In c. 976, Bishop Isarnus participated in Bishop Anno of Valence's excommunication of one Aikardus, who was holding property illegally.

One document, from c. 1100, refers to the re-colonisation of some Alpine areas under Isarn's direction. Charters of this period are rare. Only one, from 976, shows the bishop granting a small piece of land as a medium plantum. Another charter, c. 1040, details the foeff of Ainardus de Domena, including two mansi which had been given by Bishop Isarnus to his grandfather. Elsewhere in a charter, but with no specifics, we are told that Isarn granted castles and land to nobiles, mediores et pauperes: noblemen, the middle class, and the poor. One method used to put uncultivated soil back into use was probably also used to resettle wasteland. A person could be charged with replanting a large tract of land or rebuilding a set of houses in return for his owning a precarium or usufruct on half of them for his lifetime. This method of resettlement and redefence led to castles which were half owned by the bishop and half by those who occupied them.

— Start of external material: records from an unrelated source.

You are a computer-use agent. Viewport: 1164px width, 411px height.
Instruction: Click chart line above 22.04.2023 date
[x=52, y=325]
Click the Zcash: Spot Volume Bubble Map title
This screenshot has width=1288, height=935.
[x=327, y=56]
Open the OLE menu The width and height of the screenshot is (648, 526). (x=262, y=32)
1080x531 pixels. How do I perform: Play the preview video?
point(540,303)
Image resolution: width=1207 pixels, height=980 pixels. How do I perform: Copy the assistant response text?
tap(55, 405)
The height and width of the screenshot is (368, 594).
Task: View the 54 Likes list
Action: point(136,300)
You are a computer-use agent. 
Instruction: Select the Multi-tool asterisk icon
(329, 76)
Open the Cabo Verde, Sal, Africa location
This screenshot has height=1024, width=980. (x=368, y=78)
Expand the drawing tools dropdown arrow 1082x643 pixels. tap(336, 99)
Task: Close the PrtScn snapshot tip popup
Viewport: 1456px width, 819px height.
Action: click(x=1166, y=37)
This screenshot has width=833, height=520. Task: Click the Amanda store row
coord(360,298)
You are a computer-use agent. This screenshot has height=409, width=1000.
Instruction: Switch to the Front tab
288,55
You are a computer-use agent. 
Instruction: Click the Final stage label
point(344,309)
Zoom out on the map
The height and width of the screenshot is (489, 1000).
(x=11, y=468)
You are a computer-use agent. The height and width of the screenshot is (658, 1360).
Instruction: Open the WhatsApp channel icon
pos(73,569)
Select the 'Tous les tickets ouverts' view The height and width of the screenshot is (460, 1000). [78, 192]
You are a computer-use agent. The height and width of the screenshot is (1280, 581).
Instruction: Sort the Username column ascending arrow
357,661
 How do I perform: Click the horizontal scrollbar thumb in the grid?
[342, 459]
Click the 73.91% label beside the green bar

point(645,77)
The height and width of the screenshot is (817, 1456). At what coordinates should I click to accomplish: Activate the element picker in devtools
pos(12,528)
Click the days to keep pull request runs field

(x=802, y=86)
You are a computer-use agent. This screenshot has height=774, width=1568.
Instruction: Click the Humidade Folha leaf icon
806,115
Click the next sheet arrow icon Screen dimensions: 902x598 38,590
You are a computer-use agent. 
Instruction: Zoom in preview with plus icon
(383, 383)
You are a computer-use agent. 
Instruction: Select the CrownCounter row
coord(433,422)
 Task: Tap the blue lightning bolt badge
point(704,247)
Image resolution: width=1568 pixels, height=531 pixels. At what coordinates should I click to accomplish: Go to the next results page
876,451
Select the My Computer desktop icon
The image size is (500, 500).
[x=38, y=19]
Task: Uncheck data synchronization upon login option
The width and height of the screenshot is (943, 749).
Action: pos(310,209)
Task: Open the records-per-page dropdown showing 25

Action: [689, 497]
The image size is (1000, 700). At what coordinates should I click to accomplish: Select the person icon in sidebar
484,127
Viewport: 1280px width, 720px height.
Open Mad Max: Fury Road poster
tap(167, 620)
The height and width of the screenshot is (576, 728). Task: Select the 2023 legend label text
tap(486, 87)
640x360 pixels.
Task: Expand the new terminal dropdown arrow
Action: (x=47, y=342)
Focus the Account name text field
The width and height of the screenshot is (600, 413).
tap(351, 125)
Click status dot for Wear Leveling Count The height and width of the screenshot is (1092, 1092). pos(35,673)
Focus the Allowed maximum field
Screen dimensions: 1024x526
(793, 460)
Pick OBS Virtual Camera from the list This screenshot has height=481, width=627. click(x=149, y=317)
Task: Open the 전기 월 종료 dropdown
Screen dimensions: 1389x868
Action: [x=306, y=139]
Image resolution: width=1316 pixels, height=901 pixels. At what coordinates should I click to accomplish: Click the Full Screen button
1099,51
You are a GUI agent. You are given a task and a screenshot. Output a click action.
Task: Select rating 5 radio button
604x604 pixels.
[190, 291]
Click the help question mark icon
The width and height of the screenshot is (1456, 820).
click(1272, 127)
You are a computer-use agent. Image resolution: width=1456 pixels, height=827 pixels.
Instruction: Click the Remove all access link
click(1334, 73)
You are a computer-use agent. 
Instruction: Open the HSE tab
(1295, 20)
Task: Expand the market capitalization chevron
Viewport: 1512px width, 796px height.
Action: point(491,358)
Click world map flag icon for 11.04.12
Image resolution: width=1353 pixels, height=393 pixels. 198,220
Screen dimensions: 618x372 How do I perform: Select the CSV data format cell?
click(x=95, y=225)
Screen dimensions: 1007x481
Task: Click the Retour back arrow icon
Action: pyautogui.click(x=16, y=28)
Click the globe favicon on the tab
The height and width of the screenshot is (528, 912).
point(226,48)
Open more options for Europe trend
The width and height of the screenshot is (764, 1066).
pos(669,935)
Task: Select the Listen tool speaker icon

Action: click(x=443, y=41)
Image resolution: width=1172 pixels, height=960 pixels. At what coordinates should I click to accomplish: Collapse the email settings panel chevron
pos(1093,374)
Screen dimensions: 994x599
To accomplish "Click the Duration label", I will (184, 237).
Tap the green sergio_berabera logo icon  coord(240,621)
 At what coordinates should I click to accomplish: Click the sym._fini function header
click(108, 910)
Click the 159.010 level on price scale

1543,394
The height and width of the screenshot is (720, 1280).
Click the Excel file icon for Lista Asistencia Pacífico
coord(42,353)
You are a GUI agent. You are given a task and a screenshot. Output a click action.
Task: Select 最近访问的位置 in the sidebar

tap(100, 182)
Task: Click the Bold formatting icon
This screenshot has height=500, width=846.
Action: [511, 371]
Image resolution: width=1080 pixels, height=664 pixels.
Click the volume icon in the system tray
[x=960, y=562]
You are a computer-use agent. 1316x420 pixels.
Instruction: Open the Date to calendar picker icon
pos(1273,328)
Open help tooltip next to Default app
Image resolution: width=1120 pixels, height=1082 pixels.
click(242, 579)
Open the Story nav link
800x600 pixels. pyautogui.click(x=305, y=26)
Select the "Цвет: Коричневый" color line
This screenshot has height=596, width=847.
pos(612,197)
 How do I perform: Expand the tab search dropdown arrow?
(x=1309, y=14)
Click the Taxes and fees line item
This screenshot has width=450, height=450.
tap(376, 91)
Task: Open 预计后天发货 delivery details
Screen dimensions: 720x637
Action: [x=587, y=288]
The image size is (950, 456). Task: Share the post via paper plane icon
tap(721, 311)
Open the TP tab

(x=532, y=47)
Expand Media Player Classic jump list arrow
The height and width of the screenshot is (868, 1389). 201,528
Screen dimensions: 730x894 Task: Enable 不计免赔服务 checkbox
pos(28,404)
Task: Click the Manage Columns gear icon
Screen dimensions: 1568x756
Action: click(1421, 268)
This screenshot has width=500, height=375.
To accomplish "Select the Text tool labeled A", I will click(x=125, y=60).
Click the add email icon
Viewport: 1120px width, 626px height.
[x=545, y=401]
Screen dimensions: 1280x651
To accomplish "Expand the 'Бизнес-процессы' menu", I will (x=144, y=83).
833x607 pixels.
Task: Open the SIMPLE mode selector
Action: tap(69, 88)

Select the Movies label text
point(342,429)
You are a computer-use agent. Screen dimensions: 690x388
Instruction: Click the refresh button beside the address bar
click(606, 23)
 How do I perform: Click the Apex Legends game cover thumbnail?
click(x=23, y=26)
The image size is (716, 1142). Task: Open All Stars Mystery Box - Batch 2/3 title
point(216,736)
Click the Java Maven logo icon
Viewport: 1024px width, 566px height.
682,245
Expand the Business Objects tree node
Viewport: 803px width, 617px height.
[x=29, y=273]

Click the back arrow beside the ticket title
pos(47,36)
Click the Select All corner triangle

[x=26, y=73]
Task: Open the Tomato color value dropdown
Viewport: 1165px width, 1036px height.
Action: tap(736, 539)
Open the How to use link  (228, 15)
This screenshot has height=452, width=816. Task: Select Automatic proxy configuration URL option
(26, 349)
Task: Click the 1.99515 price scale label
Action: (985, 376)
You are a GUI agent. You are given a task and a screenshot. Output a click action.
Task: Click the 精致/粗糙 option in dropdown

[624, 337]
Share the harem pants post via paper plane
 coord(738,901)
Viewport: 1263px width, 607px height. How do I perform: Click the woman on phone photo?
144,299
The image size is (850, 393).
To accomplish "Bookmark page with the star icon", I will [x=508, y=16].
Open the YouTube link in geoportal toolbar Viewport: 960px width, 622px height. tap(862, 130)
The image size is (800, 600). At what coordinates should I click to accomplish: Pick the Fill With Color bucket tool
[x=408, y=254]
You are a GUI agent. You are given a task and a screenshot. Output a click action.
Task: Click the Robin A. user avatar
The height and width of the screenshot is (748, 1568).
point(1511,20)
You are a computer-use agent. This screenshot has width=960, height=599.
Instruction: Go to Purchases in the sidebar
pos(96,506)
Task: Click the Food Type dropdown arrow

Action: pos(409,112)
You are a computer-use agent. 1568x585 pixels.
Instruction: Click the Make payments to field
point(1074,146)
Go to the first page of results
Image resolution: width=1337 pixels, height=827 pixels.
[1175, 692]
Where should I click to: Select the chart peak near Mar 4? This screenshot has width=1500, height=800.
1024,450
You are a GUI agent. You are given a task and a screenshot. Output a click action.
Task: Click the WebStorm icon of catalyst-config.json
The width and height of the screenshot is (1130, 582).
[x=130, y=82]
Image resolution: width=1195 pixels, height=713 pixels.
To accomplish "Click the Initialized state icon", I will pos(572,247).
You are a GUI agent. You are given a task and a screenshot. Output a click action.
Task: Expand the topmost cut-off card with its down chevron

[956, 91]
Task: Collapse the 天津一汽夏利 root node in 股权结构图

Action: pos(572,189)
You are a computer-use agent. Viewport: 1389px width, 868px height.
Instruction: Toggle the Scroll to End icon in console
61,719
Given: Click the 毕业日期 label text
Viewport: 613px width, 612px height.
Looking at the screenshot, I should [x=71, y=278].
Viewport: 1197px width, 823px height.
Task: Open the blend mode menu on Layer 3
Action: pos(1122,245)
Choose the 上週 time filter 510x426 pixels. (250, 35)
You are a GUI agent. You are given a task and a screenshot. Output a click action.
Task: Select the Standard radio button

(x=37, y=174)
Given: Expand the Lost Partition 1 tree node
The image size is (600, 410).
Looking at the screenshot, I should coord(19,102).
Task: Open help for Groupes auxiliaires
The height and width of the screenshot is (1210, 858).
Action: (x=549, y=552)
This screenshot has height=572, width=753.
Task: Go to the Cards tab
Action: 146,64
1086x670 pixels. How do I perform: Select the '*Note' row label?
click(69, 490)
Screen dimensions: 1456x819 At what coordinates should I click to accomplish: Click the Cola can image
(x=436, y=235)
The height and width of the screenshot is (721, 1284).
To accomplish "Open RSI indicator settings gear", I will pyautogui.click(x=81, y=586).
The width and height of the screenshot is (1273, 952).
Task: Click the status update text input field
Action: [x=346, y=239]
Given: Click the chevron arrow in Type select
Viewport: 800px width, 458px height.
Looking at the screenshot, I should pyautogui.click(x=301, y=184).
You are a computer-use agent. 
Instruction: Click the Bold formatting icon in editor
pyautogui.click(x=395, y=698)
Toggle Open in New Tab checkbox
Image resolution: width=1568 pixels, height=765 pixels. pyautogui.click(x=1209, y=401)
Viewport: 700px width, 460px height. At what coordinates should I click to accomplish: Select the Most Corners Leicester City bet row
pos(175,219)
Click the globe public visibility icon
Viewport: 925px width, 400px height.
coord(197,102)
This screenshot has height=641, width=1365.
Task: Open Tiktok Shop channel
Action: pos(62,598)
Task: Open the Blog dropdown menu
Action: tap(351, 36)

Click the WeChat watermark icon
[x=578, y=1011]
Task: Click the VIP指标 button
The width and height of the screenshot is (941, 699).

In an eleventh-century dispute between Hugh of Châteauneuf and Guigues III of Albon over the possession of ecclesiastic lands in the Gravaisdun, Hugh, to reinforce what he judged to be his right, fabricated a story of Isarn reconquering by arms the diocese of Grenoble from the hands of the Saracens. That was the object of the preamble to a series of documents designed to establish the right of the diocese over those lands, documents known as the "Cartularies of Saint Hugh".

There is no positive evidence of the date of Bishop Isoard's death.

==Sources==
- Addison, Agnes (1940). Review of La Cathédrale de Grenoble du IXe au XVIe Siècle, Pierre David, ed. American Journal of Archaeology, 44:2 (Apr.-Jun.), p. 283.
- Hauréau, Jean-Barthélemy (1865). Gallia christiana. . vol. XVI, Paris 1865. pp. 226-228.
- Lewis, Archibald Ross (1965). The Development of Southern French and Catalan Society, 718-1050. Austin: University of Texas Press.
- Versteegh, Kees (1990). "The Arab presence in France and Switzerland in the 10th century." Arabica, 37:359-388.